Federal opposition leader Bill Shorten says a Labor Government would spend $59 million on saving manufacturing jobs after Holden, Ford and Toyota cease production in Australia.
Mr Shorten has promised a $17.5 million funding boost to help South Australian manufacturing businesses transition to new work when the Elizabeth Holden factory closes in 2017.
The promise includes support for SA manufacturers to win business constructing naval ships, including the 12 Future Submarines.
Mr Shorten says there would also be money to assist the other states that are home to Australia’s automotive manufacturing workforce of 45,000.
The announcement came after SA Independent Senator Nick Xenophon criticised the federal budget for failing to address the approaching closure of the Australian car industry.
Taking into account associated industries, Senator Xenophon says 200,000 jobs are at risk, mainly in SA and Victoria.
“For a budget that is supposed to be all about jobs and growth, it’s inexcusable that it fails to acknowledge the crisis of manufacturing in this country,” he said.
Accessories manufacturer thriving
ARB Corporation Limited, which designs, manufactures and distributes SUV and light commercial vehicle accessories to over 80 countries around the world, is increasing its labour force and the amount of overtime at its manufacturing facilities in Australia and Thailand.
Shares in the company have risen almost a third in the past year.

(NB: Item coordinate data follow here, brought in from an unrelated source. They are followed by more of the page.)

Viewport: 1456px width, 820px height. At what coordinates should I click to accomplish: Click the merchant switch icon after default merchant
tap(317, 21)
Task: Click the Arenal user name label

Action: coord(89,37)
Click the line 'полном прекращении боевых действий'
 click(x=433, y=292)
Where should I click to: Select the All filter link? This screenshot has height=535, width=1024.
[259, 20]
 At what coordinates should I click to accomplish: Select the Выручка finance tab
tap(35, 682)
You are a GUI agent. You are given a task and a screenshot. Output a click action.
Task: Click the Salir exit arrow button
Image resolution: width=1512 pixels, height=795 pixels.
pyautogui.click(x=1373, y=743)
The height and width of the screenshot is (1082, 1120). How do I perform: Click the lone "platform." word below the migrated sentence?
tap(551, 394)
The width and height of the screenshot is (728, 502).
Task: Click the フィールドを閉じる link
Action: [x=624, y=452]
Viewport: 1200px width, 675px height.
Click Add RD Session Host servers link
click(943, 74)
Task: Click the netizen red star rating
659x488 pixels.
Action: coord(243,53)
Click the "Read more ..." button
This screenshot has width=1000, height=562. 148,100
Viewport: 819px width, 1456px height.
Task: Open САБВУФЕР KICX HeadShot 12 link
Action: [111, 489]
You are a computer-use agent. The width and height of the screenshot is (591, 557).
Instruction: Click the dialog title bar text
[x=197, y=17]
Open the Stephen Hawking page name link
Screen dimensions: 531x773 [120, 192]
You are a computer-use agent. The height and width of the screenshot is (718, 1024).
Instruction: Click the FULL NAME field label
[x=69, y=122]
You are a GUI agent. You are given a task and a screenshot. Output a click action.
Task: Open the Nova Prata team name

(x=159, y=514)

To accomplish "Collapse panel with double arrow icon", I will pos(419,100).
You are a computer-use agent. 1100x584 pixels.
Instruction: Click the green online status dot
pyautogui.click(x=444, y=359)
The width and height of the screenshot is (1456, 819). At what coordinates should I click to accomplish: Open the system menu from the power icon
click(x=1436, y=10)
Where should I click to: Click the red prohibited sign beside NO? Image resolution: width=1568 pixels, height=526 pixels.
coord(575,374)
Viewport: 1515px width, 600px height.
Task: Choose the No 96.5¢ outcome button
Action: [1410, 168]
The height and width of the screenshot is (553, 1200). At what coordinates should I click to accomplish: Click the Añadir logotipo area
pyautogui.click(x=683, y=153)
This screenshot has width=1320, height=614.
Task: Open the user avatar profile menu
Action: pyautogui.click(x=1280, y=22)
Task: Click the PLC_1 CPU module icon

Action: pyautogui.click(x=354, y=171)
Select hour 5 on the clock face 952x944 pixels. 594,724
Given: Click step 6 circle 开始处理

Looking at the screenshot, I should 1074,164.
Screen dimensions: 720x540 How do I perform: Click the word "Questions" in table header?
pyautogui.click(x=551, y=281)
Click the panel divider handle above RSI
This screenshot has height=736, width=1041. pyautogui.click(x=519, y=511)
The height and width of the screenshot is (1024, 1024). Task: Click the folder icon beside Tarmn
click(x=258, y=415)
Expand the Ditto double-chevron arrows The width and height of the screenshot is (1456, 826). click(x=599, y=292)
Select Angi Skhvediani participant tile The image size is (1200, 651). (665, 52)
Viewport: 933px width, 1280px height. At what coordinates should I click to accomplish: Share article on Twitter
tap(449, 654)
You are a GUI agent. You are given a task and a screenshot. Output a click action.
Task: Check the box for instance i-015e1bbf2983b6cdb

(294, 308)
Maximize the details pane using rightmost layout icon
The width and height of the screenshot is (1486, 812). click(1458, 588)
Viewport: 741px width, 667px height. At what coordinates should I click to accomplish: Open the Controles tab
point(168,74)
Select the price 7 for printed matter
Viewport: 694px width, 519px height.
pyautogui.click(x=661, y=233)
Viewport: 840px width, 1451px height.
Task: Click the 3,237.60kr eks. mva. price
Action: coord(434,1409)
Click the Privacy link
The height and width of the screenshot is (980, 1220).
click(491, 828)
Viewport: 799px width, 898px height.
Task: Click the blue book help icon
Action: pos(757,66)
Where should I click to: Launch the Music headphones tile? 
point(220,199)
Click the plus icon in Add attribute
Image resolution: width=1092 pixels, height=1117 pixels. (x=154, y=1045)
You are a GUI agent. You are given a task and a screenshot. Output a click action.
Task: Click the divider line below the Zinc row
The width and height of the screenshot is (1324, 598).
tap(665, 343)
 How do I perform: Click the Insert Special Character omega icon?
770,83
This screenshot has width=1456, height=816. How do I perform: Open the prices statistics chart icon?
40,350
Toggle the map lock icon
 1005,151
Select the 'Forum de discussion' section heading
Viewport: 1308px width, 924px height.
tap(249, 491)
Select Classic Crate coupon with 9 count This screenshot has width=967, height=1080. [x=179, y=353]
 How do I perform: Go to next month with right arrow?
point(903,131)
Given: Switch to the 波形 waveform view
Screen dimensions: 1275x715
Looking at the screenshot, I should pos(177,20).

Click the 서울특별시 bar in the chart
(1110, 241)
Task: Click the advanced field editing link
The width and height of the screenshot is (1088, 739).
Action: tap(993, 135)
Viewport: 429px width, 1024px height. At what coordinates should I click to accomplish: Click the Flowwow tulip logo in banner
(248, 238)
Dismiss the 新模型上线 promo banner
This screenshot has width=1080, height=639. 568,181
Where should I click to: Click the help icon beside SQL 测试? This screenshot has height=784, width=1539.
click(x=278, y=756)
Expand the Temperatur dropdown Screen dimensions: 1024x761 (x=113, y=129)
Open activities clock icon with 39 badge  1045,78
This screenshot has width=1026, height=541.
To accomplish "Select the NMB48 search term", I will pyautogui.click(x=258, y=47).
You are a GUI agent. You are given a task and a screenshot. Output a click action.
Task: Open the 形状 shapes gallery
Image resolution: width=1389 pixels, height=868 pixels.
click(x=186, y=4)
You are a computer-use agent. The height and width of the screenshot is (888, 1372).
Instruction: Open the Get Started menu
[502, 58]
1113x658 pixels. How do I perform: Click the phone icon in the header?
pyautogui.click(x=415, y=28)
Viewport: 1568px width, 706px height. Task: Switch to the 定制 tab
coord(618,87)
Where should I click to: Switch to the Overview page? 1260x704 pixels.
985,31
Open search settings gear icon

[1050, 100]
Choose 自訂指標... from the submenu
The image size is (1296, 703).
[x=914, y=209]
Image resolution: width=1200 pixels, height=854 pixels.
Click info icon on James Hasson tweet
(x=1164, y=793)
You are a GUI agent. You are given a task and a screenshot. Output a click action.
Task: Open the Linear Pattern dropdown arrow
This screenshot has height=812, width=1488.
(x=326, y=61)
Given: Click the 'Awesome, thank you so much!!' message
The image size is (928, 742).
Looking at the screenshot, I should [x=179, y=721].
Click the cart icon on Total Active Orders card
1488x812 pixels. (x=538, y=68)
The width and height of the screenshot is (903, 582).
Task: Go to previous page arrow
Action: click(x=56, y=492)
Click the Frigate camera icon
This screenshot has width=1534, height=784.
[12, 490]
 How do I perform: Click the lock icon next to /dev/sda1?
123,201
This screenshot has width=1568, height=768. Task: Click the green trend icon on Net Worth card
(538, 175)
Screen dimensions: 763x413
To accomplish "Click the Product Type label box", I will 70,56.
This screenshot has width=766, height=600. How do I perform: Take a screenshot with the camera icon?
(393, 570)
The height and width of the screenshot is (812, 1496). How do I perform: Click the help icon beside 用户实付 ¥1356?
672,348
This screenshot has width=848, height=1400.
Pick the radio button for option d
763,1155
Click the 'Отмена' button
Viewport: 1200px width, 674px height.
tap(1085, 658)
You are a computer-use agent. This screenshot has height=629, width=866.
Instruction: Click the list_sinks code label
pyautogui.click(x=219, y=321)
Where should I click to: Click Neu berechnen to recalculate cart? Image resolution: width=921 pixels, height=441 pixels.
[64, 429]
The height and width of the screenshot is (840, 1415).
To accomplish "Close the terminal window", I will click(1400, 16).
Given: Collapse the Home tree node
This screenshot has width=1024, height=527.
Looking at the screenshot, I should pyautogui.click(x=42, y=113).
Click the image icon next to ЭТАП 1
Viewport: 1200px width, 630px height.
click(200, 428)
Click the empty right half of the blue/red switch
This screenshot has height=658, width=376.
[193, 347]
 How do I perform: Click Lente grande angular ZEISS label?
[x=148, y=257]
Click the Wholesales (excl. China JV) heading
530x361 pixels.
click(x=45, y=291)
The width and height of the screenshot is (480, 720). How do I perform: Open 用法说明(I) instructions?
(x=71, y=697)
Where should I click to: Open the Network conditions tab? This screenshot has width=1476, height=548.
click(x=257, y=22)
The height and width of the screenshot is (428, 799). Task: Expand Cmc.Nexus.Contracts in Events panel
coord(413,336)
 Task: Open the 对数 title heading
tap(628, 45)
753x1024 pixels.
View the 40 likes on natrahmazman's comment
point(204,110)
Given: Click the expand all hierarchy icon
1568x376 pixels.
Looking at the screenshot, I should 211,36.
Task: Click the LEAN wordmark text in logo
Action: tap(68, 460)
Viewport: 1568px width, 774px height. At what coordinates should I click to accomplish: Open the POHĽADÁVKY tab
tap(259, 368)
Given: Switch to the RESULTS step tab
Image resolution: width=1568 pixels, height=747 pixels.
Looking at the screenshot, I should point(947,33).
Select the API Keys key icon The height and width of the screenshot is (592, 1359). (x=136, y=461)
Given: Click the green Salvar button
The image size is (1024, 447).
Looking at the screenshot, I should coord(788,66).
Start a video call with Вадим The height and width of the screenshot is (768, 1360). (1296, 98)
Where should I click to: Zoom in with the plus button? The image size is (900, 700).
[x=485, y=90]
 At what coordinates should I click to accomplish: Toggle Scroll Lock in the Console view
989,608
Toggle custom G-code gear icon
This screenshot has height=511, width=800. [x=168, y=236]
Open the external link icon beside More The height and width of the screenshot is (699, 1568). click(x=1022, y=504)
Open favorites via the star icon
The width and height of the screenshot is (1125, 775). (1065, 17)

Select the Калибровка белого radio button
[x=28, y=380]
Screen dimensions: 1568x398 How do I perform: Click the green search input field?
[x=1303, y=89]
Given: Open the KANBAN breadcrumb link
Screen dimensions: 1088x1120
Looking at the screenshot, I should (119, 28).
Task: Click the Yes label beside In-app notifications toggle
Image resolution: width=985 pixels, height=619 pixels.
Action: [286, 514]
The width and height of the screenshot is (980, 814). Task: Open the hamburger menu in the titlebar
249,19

The February half-year profit announcement shows revenues rose 7.8 per cent and net profits 14.0 per cent.
Exports now make up over 25 per cent of company sales. ARB will continue to grow via an expansion to Dubai to serve the Middle East, adding to its presence in the USA and the Czech Republic.
Considering local SUV sales continue to rise, domestic growth should also remain strong.
Holden back in the black
After two years of significant losses GM Holden is back in the black, with a $128.2 million after-tax profit for 2015.
Employee separation and asset impairment charges associated with the wind-down of local manufacturing were the direct drivers of the previous two years’ losses.
The 2015 financial result includes one-time accounting reversals of $79.7 million in employment entitlements, driven largely by the decision to retain GMH’s powertrain calibration-engineering unit.
Volvo out of Supercars
Volvo recently announced it would withdraw from the V8 Supercars series, while Holden and Nissan are yet to commit beyond 2016.